• TEXTE FOURNI
════

Pour certaines femmes, le TDPM va jusqu’à les confronter à des pensées suicidaires. On estime d’ailleurs que 15% des personnes touchées commettront un jour une tentative. D’où l’urgence d’un diagnostic et d’un traitement adaptés. Car aujourd’hui encore, de nombreuses femmes sont étiquetées « bipolaires », à tort. Les médecins, également, sont peu ou pas du tout sensibilisés au trouble : « Deux ans après avoir arrêté la pilule pour la première fois depuis l’adolescence, j’ai commencé à remarquer que je développais parfois des pensées suicidaires, et ça ne me ressemblait pas. Après plusieurs mois dans le flou, à ne pas comprendre ce qui m’arrivait, j’ai remarqué que j’étais déprimée le plus souvent une semaine avant mes règles. J’ai pris rendez-vous avec ma généraliste pour savoir si je pourrais avoir un bilan hormonal, je lui ai juste dit que je me sentais très mal la semaine avant mes règles. Elle m’a répondu que c’était normal, et qu’on ne faisait ce genre d’examen qu’en cas d’hirsutisme ou de problème grave. J’avais envie de lui répondre “vous trouvez ça normal d’avoir envie de mourir tous les mois, vous ?” », m’écrit Marion, 26 ans, qui traite ses symptômes tant bien que mal tous les mois. « Je n’ai pas envie de reprendre la pilule ou de prendre des anti-dépresseurs lourds. Donc j’essaye de prendre soin de moi, de limiter le stress, et de manger équilibré », ajoute-t-elle.
La méconnaissance du grand public et des professionnels de santé semble manifeste : « La première fois que le trouble fut validé comme trouble psychiatrique existant, c’était en 2013, dans le DSM IV, le trouble était à l’étude – avant on parlait SPM. Et l’information joue beaucoup dans l’amélioration de l’état des patientes, certaines ne se rendent pas compte qu’elles sont touchées par des modifications de l’humeur qui impact leur fonctionnement, elles culpabiliseront des comportements qu’elles auront… D’autres ne font pas le lien entre les symptômes et le cycle prémenstruel. Les recherches vont encore bon train mais la dernière hypothèse va dans le sens d’ un déficit en sérotonine associé à une sensibilité au rétrocontrôle hormonal, c’est ce qu’établit en tout cas la recherche actuelle », m’informe Hélène Marais Thomas.

════

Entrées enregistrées
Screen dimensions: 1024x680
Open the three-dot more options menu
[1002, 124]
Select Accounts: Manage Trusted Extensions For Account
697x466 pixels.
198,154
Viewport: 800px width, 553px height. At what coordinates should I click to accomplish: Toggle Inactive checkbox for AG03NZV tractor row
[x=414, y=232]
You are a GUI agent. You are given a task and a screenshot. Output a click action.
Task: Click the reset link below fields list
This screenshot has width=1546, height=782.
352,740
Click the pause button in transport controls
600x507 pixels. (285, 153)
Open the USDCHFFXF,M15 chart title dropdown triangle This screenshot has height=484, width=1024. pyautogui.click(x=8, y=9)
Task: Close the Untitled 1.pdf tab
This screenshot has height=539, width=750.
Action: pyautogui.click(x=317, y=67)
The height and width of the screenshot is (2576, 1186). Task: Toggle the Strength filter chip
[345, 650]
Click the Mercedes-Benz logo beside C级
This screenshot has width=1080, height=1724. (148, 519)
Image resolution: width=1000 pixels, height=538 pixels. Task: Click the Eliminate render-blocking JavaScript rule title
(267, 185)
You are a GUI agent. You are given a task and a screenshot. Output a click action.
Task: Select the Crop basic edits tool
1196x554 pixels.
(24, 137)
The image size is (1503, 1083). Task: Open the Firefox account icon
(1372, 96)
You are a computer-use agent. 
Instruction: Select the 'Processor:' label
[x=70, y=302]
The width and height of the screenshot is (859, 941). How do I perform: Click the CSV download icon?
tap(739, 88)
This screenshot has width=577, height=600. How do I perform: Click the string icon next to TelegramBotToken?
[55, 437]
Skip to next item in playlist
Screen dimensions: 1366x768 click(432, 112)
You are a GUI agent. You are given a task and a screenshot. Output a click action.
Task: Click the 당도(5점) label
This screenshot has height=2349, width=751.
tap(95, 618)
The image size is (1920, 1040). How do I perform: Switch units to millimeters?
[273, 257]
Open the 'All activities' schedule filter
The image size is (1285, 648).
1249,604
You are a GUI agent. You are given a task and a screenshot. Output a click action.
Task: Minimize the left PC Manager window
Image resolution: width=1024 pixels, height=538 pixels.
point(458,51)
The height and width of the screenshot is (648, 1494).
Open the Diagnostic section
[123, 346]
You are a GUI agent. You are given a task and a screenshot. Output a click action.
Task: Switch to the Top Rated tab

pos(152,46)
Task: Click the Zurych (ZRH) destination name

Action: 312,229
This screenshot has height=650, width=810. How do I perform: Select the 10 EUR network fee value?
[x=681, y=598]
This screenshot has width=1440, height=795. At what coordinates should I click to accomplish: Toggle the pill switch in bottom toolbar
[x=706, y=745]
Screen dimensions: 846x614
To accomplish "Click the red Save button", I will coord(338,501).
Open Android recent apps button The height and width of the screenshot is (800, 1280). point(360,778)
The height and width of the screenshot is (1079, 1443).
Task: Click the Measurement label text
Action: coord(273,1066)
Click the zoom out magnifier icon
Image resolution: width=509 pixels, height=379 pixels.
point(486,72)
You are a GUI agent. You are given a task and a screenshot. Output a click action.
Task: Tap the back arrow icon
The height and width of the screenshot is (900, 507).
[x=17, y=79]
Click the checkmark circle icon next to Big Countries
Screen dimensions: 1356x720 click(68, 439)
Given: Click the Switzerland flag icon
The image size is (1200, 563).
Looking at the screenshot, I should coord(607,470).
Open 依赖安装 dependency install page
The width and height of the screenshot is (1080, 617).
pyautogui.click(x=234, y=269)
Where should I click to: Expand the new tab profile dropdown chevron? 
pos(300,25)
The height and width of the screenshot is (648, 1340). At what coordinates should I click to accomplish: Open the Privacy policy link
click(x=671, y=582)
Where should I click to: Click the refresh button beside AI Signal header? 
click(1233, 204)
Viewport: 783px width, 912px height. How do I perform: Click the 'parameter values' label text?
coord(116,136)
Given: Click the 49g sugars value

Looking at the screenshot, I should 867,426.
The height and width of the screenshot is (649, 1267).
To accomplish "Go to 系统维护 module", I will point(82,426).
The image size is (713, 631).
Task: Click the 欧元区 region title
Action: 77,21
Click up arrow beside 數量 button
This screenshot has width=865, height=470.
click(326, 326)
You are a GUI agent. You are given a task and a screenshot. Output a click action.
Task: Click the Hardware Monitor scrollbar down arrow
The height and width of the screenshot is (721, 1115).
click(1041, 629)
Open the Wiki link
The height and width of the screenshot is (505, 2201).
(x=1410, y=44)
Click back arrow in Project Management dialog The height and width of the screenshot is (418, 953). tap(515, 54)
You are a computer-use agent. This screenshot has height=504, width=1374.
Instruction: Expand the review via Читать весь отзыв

════

• EXERCICE
Citez le passage du texte sur le TDPM, de « La méconnaissance du » à « Hélène Marais Thomas. ». Les enregistrements n'ont aucun lien avec le texte.

• CORRIGÉ
La méconnaissance du grand public et des professionnels de santé semble manifeste : « La première fois que le trouble fut validé comme trouble psychiatrique existant, c’était en 2013, dans le DSM IV, le trouble était à l’étude – avant on parlait SPM. Et l’information joue beaucoup dans l’amélioration de l’état des patientes, certaines ne se rendent pas compte qu’elles sont touchées par des modifications de l’humeur qui impact leur fonctionnement, elles culpabiliseront des comportements qu’elles auront… D’autres ne font pas le lien entre les symptômes et le cycle prémenstruel. Les recherches vont encore bon train mais la dernière hypothèse va dans le sens d’ un déficit en sérotonine associé à une sensibilité au rétrocontrôle hormonal, c’est ce qu’établit en tout cas la recherche actuelle », m’informe Hélène Marais Thomas.